---- SOURCE MATERIAL

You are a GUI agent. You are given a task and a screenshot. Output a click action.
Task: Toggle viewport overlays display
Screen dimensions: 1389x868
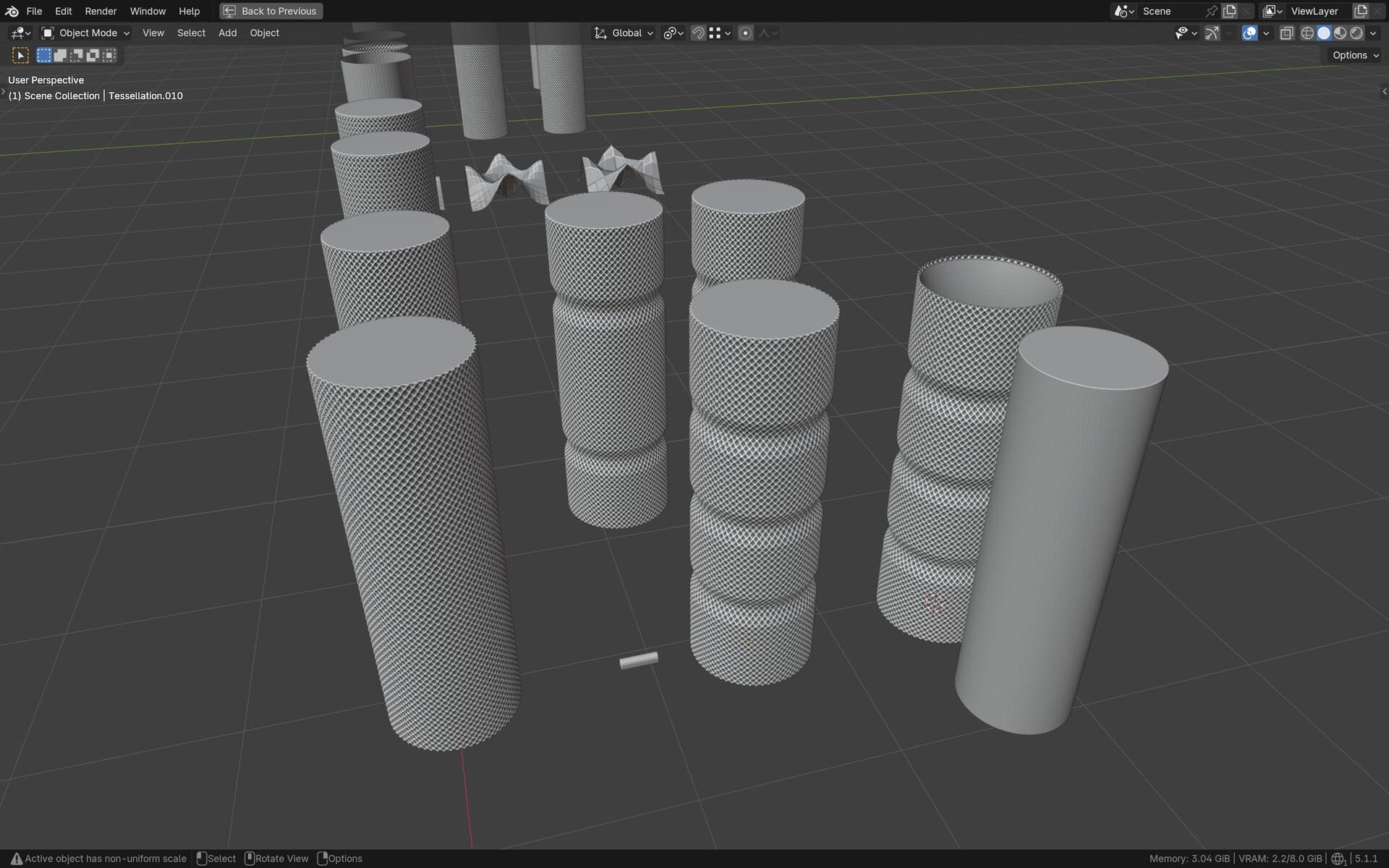point(1249,33)
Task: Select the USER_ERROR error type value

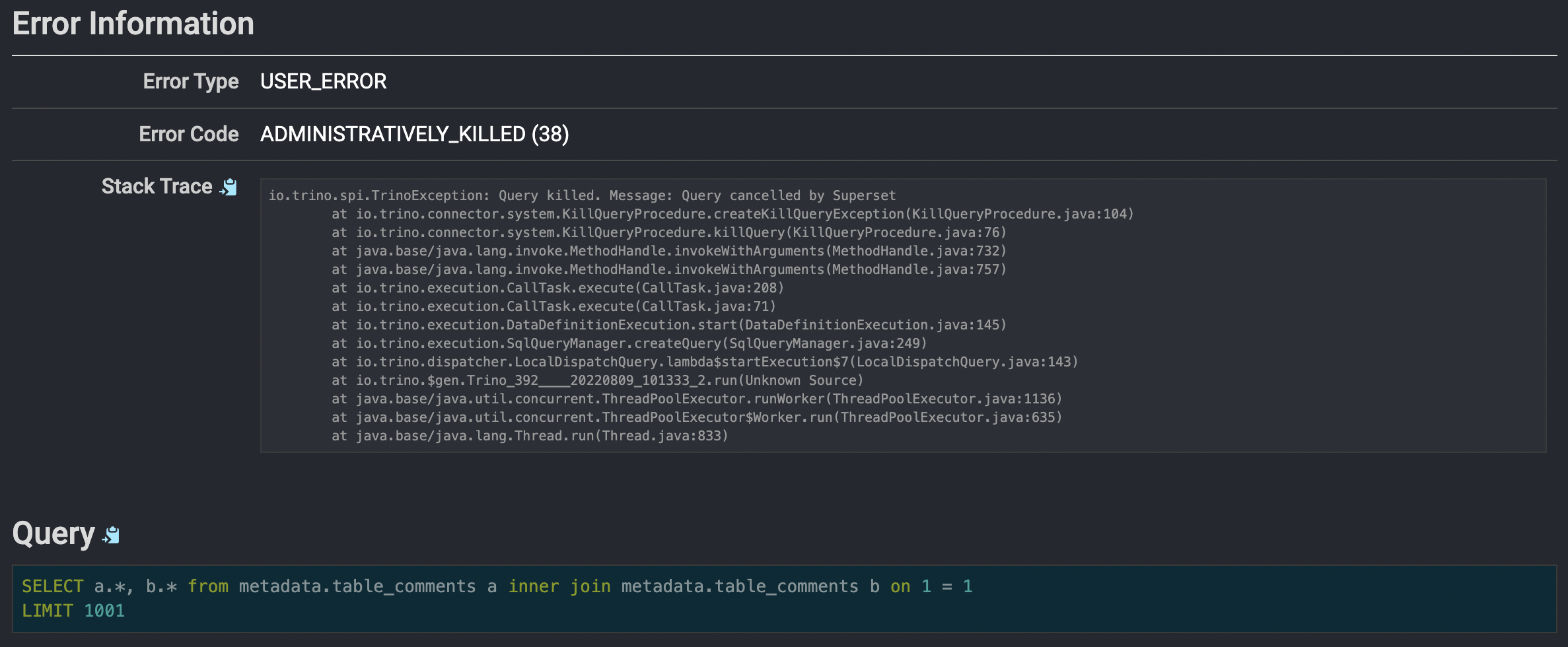Action: (323, 81)
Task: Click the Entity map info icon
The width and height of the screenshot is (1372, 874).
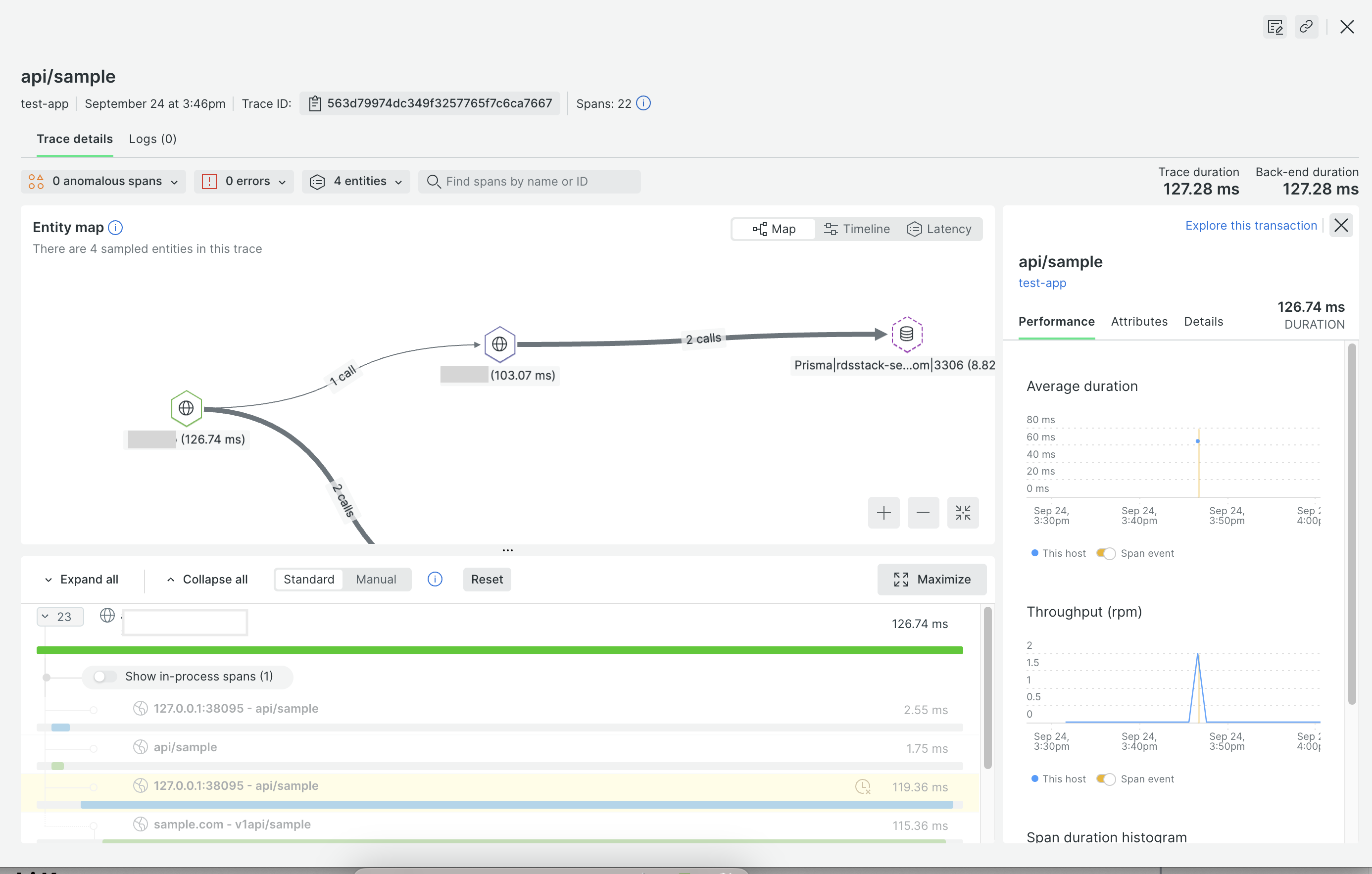Action: pos(115,228)
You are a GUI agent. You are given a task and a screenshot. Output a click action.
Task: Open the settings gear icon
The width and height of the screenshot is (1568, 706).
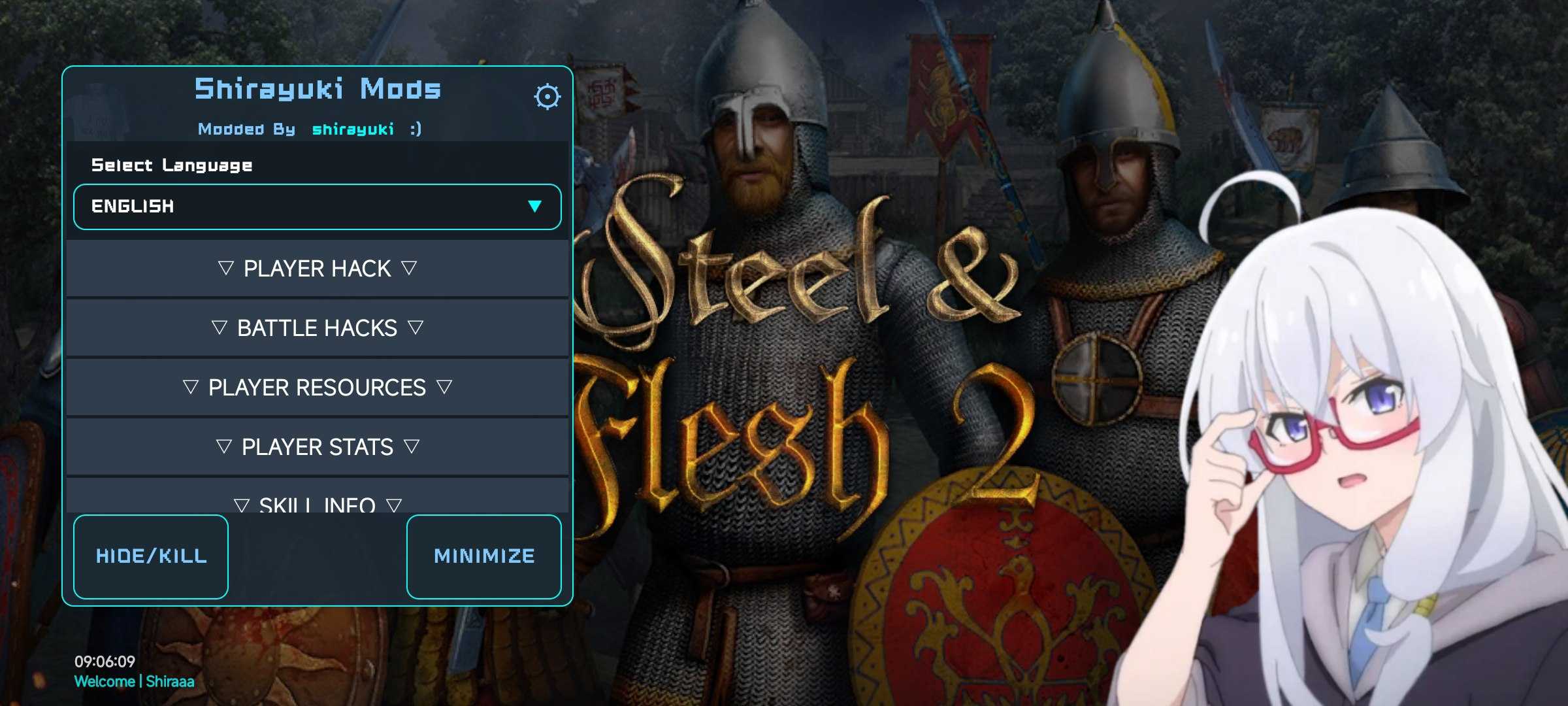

--------

*ASSIGNMENT:*
Begin with the line that contains "Screen dimensions: 1389x868" and copy every line through the end of the listing, exactly as written, both ends included. Pictures are not part of the copy.

*TASK RESPONSE:*
Screen dimensions: 1389x868
point(1249,33)
Task: Select the USER_ERROR error type value

Action: (323, 81)
Task: Click the Entity map info icon
The width and height of the screenshot is (1372, 874).
Action: pos(115,228)
You are a GUI agent. You are given a task and a screenshot. Output a click action.
Task: Open the settings gear icon
The width and height of the screenshot is (1568, 706).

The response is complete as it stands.